Conchas confirma primeiro caso de raiva bovina em 2016

Doença é transmitida por uma espécie de morcego que vive na zona rural. Pessoas que tiveram contato com o animal já foram vacinadas.

A região de Botucatu registrou o primeiro caso de raiva bovina em 2016. O registro foi feito em uma fazenda localizada no bairro Pau Cavalo, na cidade de Conchas. A doença é transmitida por uma espécie de morcego que vive na zona rural, em árvores ou tocas. O último caso na região foi detectado no ano passado, em Laranjal Paulista.

De acordo com a Vigilância Sanitária de Conchas, as pessoas que tiveram algum contato com o animal infectado já foram vacinadas. Além disso, os cães que vivem na propriedade também vão passar pelo procedimento.

Gabriela Tomazela, que é criadora de cavalos em Pereiras, cidade vizinha de Conchas, afirma que está preocupada com a situação e já age para que o problema não afete sua propriedade. “Perder um animal deste é muito mais caro do que comprar uma vacina. Hoje, um frasco da vacina da raiva para herbívoros e equinos está em torno de R$ 15, com 25 doses. Então, o custo é muito baixo para deixar de vacinar o animal”, finaliza.

Raiva bovina

De acordo com a Vigilância Sanitária, a doença foi constatada em seres humanos pela última vez no Brasil em 2015, no Estado do Mato Grosso do Sul (MS). Dados fornecidos pela Secretaria Estadual da Agricultura apontam que 102 casos foram detectados em bovinos no ano anterior.

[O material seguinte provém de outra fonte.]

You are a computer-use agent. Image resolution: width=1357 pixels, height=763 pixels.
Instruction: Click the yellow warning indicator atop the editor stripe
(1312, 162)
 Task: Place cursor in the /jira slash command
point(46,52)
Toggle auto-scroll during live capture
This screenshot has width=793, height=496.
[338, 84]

No caso dos bovinos, a doença é transmitida por morcegos hematófagos. Quando infectado, o animal costuma se afastar do resto do rebanho, sente dificuldades para andar e baba com frequência. A raiva não tem cura e pode matar a criação em poucos dias. Ainda segundo a Defesa, outros animais podem estar infectados em fazendas de Botucatu e Piracicaba.

Monitoramento

De acordo com o médico veterinário da Coordenadoria de Defesa Agropecuária (CDA), Guilherme Shin, será feito um monitoramento nas fazendas vizinhas. “A partir de agora, todas as fazendas vizinhas serão visitadas dentro de um raio de 10 quilômetros e o monitoramento será feito para saber se há outros casos suspeitos de raiva”, explica.

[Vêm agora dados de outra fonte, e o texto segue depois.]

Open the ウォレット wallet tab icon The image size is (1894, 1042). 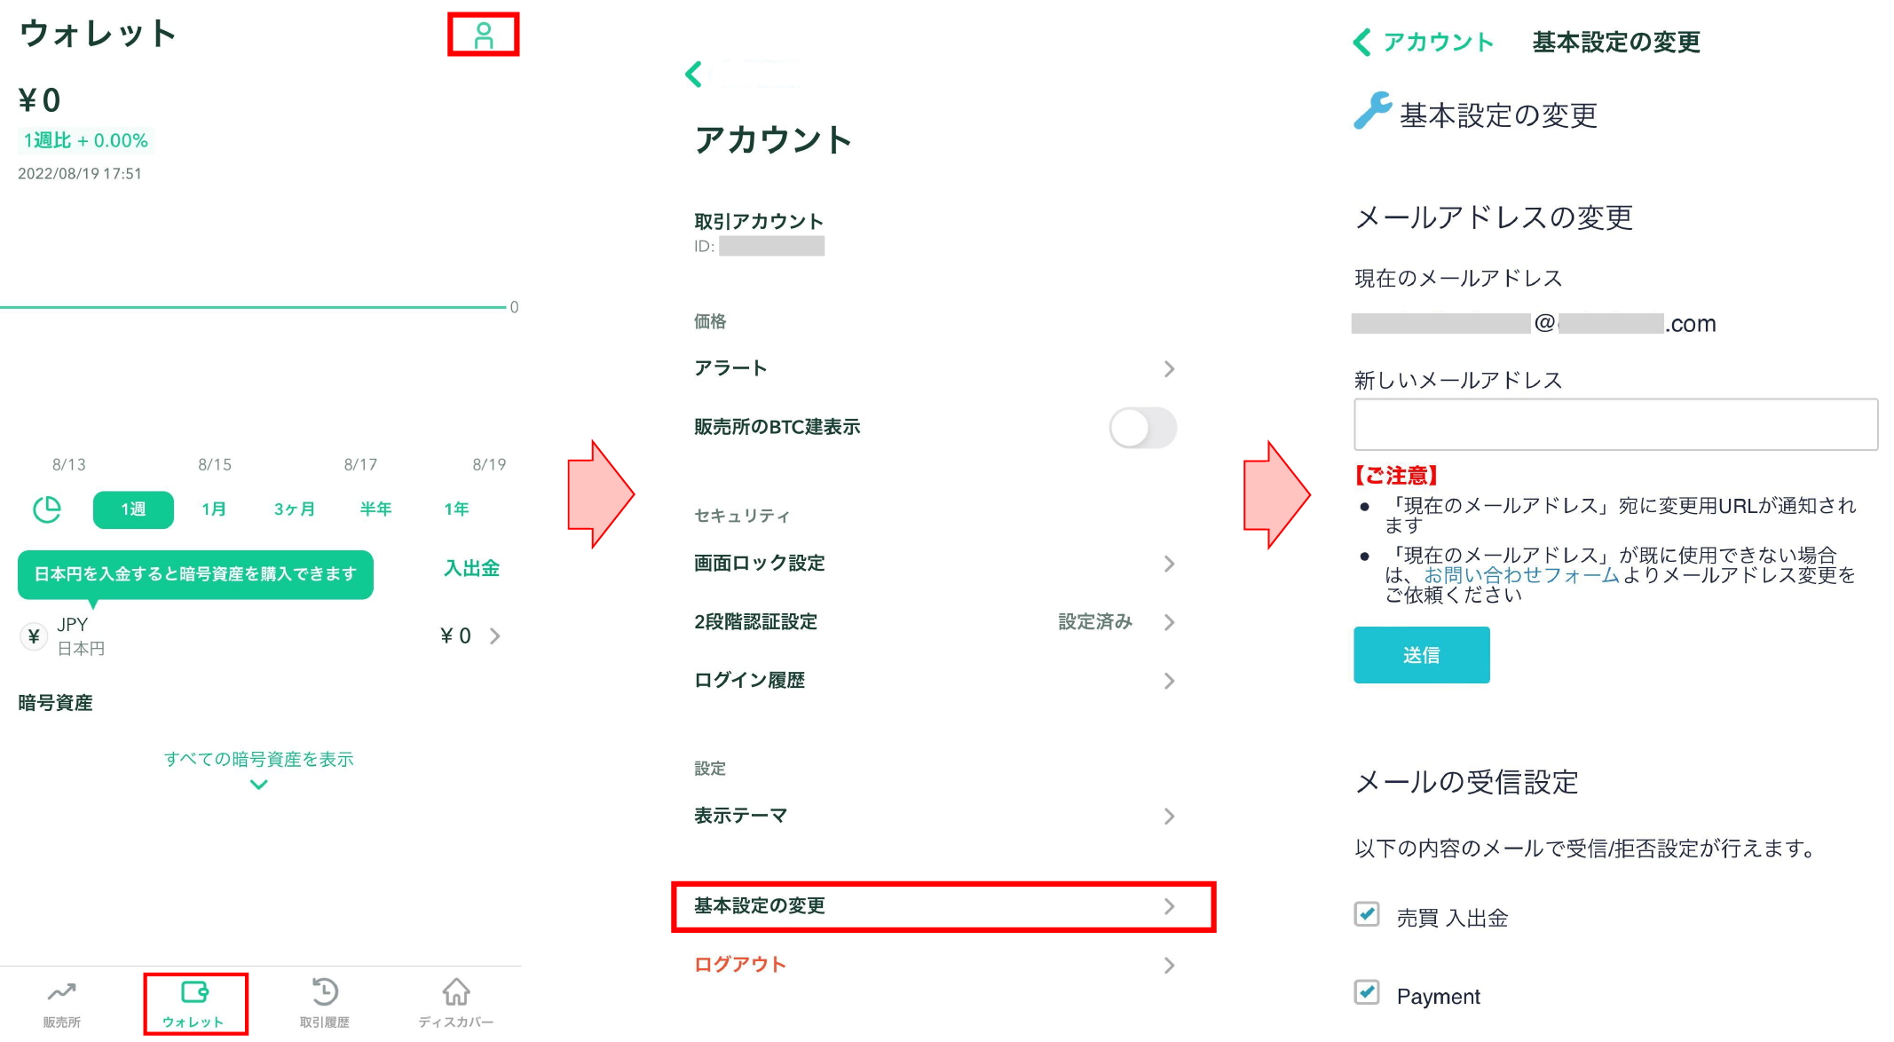click(x=194, y=992)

Ainda segundo Guilherme, os proprietários devem ficar atentos para que possam notar sinais de mordida de morcego nos bovinos. “Se houver sinais de mordida faremos uma investigação para descobrir possíveis locais onde o morcego esteja se alojando na propriedade. Caso a identificação do abrigo não seja descoberta, a gente parte para a captura noturna no local de alimentação do morcego”, afirma.